中学校の教師が悟の部屋まで訪れて学校に来るように説得するが、「中学校なんて時間の無駄。読み書き計算できれば生活できる」と悟の意思は固い。そんな悟の考えに母・日奈は「団地の中だけでも生きていけるわよ」と後押しする。
学校に行かない悟は自分で決めたスケジュールに合わせて1日を過ごし始める。朝5時に起きて乾布摩擦やラジオ講座を聴いたり読書をしたり、ジョギングや筋トレをこなす。また夜には団地内に住む同級生たちの部屋を巡回する「パトロール」も欠かさない。テレビで見た大山倍達に感化され、悟のモットー「団地の人間は俺が守る」の言葉通り強い男になることを夢見る。
悟は1日も中学校に通わないまま「卒業」扱いになり、就職も団地内のケーキ屋の主人・泰二郎に雇ってもらい働き出す。ちょっと変わった友達の憲明や、思春期の悟を誘惑する有里たちと団地内で過ごしながら年を重ねていく。しかしそんな中、団地に住む同級生たちは毎年徐々に引っ越して行き、悟に別れを告げて団地を後にする。

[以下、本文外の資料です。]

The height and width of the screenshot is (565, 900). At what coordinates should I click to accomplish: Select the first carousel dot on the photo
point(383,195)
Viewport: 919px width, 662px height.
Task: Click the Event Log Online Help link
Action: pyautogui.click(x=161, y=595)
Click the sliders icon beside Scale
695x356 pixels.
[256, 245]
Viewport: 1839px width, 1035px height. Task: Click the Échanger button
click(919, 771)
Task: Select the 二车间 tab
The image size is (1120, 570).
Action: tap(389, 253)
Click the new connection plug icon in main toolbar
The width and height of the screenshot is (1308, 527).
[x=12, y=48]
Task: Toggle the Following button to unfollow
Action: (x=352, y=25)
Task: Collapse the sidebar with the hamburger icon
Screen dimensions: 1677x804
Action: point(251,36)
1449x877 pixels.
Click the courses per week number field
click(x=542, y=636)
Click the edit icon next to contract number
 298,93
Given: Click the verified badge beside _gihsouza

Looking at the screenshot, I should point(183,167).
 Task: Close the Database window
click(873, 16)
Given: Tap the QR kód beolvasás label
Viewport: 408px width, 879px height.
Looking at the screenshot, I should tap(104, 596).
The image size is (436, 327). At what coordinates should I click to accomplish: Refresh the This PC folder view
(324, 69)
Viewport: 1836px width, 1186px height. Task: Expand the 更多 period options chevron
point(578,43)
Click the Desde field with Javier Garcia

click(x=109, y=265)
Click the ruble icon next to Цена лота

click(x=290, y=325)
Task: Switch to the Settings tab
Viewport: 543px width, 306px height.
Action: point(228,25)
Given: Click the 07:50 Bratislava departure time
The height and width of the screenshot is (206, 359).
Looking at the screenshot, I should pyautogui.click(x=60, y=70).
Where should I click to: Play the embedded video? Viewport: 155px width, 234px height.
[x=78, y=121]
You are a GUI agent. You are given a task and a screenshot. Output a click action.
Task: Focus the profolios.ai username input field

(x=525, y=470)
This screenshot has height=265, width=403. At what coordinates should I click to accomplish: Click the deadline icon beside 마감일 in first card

20歳になった悟は、小学校の頃から好意を寄せていた早紀と同窓会で久しぶりに再会して、思いを打ち明けて交際を始める。団地内でデートを重ねる2人だったが、ある時早紀が「悟と一緒に団地の外にあるカラオケボックスに行きたい」と言い出す。大好きな彼女の願いを叶えるため団地の敷地内と外をつなぐ階段を降りようとする悟だったが、途中で倒れてしまう。
登場人物
- 渡会悟(わたらいさとる)
- 小学校の卒業式で起きたとある事件がきっかけとなり、団地の中だけで生活しようと決意する。団地内に住む同級生の家を毎晩パトロールしている。
- 渡会日奈(わたらいひな)
- 悟の母。悟と二人暮らし。普段は看護師として働いている。
- 緒方早紀(おがたさき)
- 悟の同級生。悟が好意を寄せている女性。有里とは同じ高校に通う。悟をなんとか団地の外に出そうとする。
- 薗田憲明(そのだのりあき)
- 悟の親友。悟と時々会っては仲良く過ごしたり、後にケーキ屋を手伝う。悟が夜に行う団地の「パトロール」のことを「夜の散歩」と称している。
- 松島有里(まつしまゆり)
- 悟の隣の部屋に住んでいる。表向きは優等生だが、悟の部屋ではタバコを吸うなどの意外な一面を見せる。
- 堀田マリア
- 物語の数年後に団地に住むようになったブラジル人の女の子。一人称は「俺」。
- 堀田エルザ
- マリアの妹。
- マリアの母
- なかなかの美人で、エルザによると千葉県の松戸の工場で働いているとのこと。
- 堀田
- マリアとエルザの父であるがマリアとは血はつながっていない。
- 山田泰二郎
- 10号棟にあるケーキ屋『タイジロンヌ』の主人。悟が何か失敗すると「お前の給料から引いておく」が口癖。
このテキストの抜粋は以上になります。